New program to watch whether my screens are powered on or DPMS-sleeping. I also track the idle time and the currently-focused window, since I happened to find code for those while I was working out the DPMS. The result is a little RDF graph:

@prefix _4: <http://dash/>.
@prefix _5: <http://bigasterisk.com/computerIdleState/power/>.
@prefix idle: <http://bigasterisk.com/computerIdleState/>.
 _4:console idle:focusClass "rxvt";
    idle:focusName "XTerm";
    idle:focusWindowName "drewp@dash:/my/proj/room <>";
    idle:lastNonIdle "1196593439.27"^^<http://www.w3.org/2001/XMLSchema#float>;
    idle:power _5:On.

(I know the URLs and date formats are poor right now)

The program should be easy to run if you're on X and you have rdflib, py2.5, and python-xlib.

This results format is part of my new plan to have each program regenerate entire graphs of whatever they measure.
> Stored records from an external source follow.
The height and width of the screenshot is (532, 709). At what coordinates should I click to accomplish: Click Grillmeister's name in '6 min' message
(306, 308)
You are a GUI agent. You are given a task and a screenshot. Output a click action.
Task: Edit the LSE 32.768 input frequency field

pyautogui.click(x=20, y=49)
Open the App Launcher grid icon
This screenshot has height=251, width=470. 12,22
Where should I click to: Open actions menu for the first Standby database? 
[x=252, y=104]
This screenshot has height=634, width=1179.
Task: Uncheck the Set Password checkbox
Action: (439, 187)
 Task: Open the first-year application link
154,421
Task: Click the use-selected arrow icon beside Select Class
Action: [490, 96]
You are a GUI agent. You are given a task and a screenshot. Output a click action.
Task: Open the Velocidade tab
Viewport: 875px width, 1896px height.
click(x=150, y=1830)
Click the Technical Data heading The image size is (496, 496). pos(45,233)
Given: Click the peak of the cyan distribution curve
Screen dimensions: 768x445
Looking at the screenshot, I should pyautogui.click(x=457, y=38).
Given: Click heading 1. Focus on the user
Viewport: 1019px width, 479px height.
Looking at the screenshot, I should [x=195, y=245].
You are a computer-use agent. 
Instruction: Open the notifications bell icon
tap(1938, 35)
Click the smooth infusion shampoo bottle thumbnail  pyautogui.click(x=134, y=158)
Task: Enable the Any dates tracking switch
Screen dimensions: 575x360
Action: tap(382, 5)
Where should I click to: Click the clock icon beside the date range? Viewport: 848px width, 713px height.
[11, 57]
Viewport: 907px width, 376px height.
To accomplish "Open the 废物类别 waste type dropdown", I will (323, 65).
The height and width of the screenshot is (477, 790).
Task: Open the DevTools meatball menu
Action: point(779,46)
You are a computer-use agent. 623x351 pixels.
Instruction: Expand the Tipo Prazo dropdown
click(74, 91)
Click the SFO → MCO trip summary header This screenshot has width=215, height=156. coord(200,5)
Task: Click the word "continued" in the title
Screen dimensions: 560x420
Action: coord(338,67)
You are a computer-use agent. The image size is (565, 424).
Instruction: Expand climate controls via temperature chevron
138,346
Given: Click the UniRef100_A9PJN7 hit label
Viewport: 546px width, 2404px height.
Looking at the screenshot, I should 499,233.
I'm thinking of sending the graphs around with jabber, using pubsub to send them only when they change. That would be unlike https://stpeter.im/?p=1328 which uses SPARQL as you'd expect.

For example, if the user (or DPMS timer) turned off the screen, the last triple in my example would change to the _5:Suspend node. Other listeners who have subscribed to the computerIdleState graph will get an updated version of it.

The reason I started tracking screen state was simply to measure how many hours my 300W monitors are on per month. Either this program, or some listener one, will have to log that data somewhere. Of course, there are obvious uses for logging idle time patterns too, and that measurement probably wants a bit more compression. (Example app: tell my friends on jabber that I'm out, but my average return time for Tuesdays is 9:45pm.)

I really have to move this old home automation project off CVS and onto darcs. I don't mind the conversion, but I want to keep at least some of the cvsweb urls working since I think I've pasted them into a lot of postings all over the web.

Updated: fixed FuXi link

I'm trying to do my home automation with RDF and reasoning. RDF is the unified way to write all the configurations, and I'm hoping to use a logic engine (maybe FuXi or Euler) to write the control systems. Hopefully those will make it easy for humans or computers to edit the setup.

I look forward to being able to ask an N3 proof system "why is the porch light on?" and having it tell me "the web said the sun has set by now, you tripped a motion sensor within the last 15 minutes, and there was no other light shining in this area, therefore I turned on the porch light".

Tonight I cobbled together the first working version of some home automation components talking RDF. A bluetooth dongle constantly searches for devices, and if it finds one, it states that [the bluetooth sensor] [senses] [the URI for the device]. Here's that program.

(BTW, avoid bluetooth chips by Integrated System Solution Corp and prefer ones by Cambridge Silicon Radio. The ISSC one I got has the lousy address 11:11:11:11:11:11 that's hard to change since I'm not using windows. Also, this bluetooth intro is really good.)

Next in my home automation system, a reasoning program hears about new statements and executes the right logic to produce more statements about what should happen. This program is a stub for now- it just turns the presence of my phone into a statement to power the door lock. But devices.n3 suggests what some of the logic might eventually look like.

Finally, an output program has been watching for statements about pins on the parallel port it controls. The reasoning program said to put power on bit2, so this program sets the output accordingly. On that pin is a circuit with an optoisolator, a triac, a transformer, and the electric strike that releases the door.

When the real logic is in place, the proof system should be able to say "I unlocked the door because someone friendly was nearby, because Drew is friendly and Drew carries a phone with the bluetooth address I saw".

My 1024x768 VGA projector, besides costing under $300 to start with, takes $12 replacement bulbs! (or $8 for the non-long-life one)

Bulbster delivered in about 2 days. http://bulbster.com/zcart/index.php?main_page=product_info&products_id=312&zenid=acde6be331ee2516f5154e3ffb0d5476

The long-life bulbs are rated with 'average life' of 100h. Since my computer turns my projector on and off, I should be able to track my exact failure times.